Flash Fiction and personal thoughts



Planning Ahead

The sale of life insurance in the U.S. began in the late 1760s. On May 2, 1759, the charter was recorded for the Corporation for Relief of Poor and Distressed Widows and Children of Presbyterian Ministers. Episcopalian priests created a comparable relief fund in 1769. Between 1787 and 1837 more than two dozen life insurance companies were started, but fewer than half a dozen survived.

Life insurance can do some pretty amazing things for people. It can buy loved ones time to grieve. It can pay off debts and loans, providing surviving family members with the chance to move on with a clean slate. It can keep families in their homes and pre-fund a child’s college education. It can keep a family business in the family. It can provide a stream of income for a family to live on for a period of time. [courtesy National Day of Calendar]

I am in that age group where my friends are starting to lose their spouses, and some are just dealing with losing their parents. Life insurance is mentioned often with the main question being, “Do you have any?” Too often, I hear, “Well, we bought some years ago, but couldn’t continue to keep paying for it.” From my friends that are already widows and widowers who didn’t have an active life insurance policy, let me tell you, that is the wrong answer.
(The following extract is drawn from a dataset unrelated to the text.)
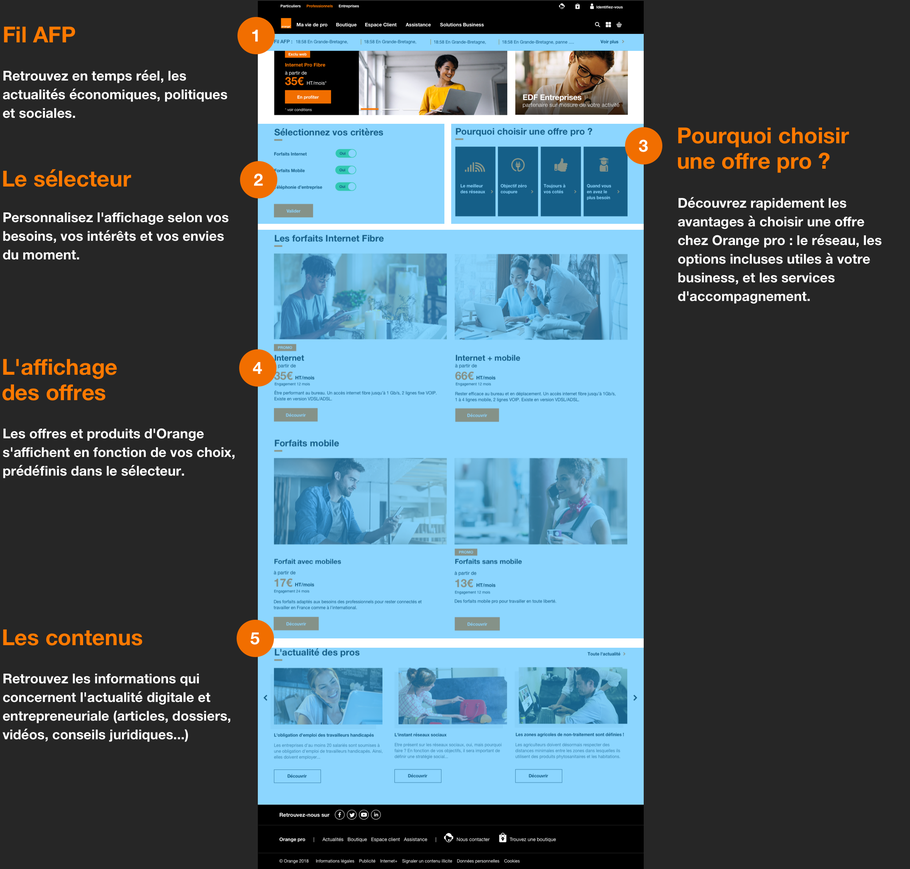Image resolution: width=910 pixels, height=869 pixels.
Task: Expand the Fil AFP with Voir plus
Action: pyautogui.click(x=611, y=42)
The younger you are when you take out life insurance, not expensive term life, but whole life, the less your payments will be. I suggest you look at that payment as important as the electric bill. In the future, you will be glad you did. Even a small insurance policy is better than none. With funerals now costing over $5000.00 in the U. S. just that bill could be enough to stagger the finances and cause a person to stumble into the “new normal”.

My friends who have become single because of a death who have been able to stay in their homes without financial worries are happier than those who found themselves suddenly in an apartment. Of course I realize age and health of the surviving spouse (or children) also plays a role in where they live.
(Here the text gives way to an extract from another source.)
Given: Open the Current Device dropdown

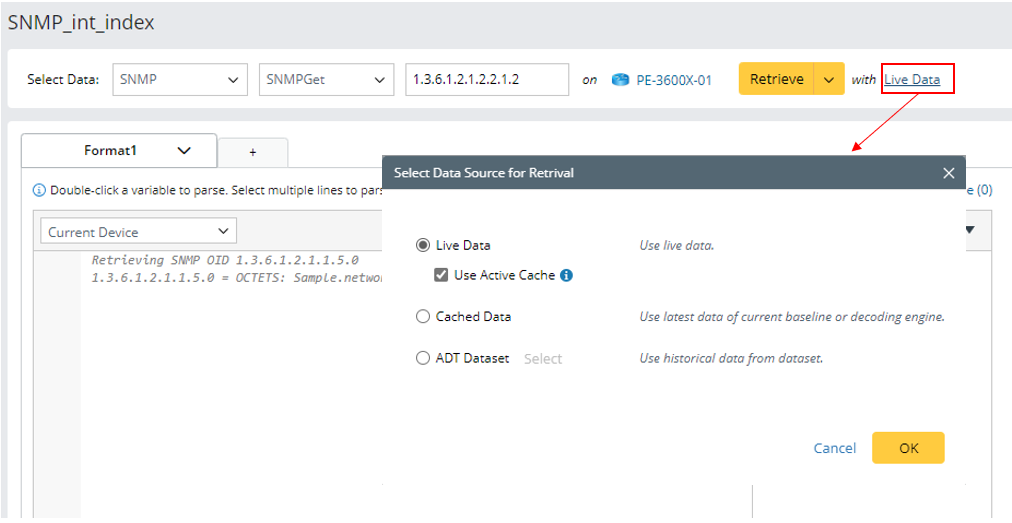Looking at the screenshot, I should pos(141,232).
Please be kind to yourself and plan ahead for financial freedom for your surviving family members by buying life insurance early.




Not an Ordained Rabbi

Temple Beth-El in Hornell, NY, had a celebration to recognize its inclusion in the National Register of Historic Places on Sunday, October 9, 2016.  The building itself  is not impressive to look at.  It is “Minimal Tradition” in style, and small compared to what the mind thinks of when it hears the word temple, or synagogue.  As we learned in the dedication yesterday, it’s not what the building looks like, it’s the people who make its heart beat that are important.

There were thirteen of my husband’s family there  because their grandfather was instrumental in making the congregation a thriving entity back in the ’40s when there was a large contingency of Jewish people living in Hornell.  Today, that is not the case.  The Temple is only open for the fall High Days, Rosh Hashana and Yom Kippur.

Since the year 2000, the services have been led by a teacher from a Jewish school in Washington, D.C.  We call him our visiting Rabbi, but he will tell you, “I’m not ordained.”  We still call him Rabbi out of respect and love.  My husband and I had the privilege of having him stay in our home Saturday night and taking him to the event on Sunday.  We do not keep a kosher home and I was concerned about what to feed him.  Somewhere in the conversation we remembered from sharing other meals with him, that he doesn’t eat meat, and he loves fruit.  I relaxed a little.

The  question in our modern world of travel is always, will the plane be on time.  He was supposed to arrive at 11:30pm Saturday evening.  Well, that turned into 3:00am Sunday morning.  When we got back to the house, Paul had a meal of fresh fruit, cheese, hard-boiled eggs, peanuts and three peanut butter cookies.  He did join us for a cheese omelet late Sunday morning.

The celebration was a HUGE success.  The Temple was full to almost overflowing.  A sight to behold when you know what it looks like on a high day.  A few people did a lot of work to make the registration happen.  We are proud to be a part of the heart beat.  So what’s the point of all this?  Our cousin took our “Rabbi” back to D.C after the service. Before they left, he whispered to me, “What do I feed him?  Can I stop at a restaurant?”  I laughed, relieved to know I wasn’t the only one with that question.  I had packed them a bag with fruit, hard-boiled eggs, and cookies, but I meant it as a snack.  I’ll have to find out if they stopped someplace.

We appreciate that Paul leads our services every fall.  You ought to hear how fast he can speak Hebrew!  [Note; he looks nothing like the above picture and doesn’t wear a collar.]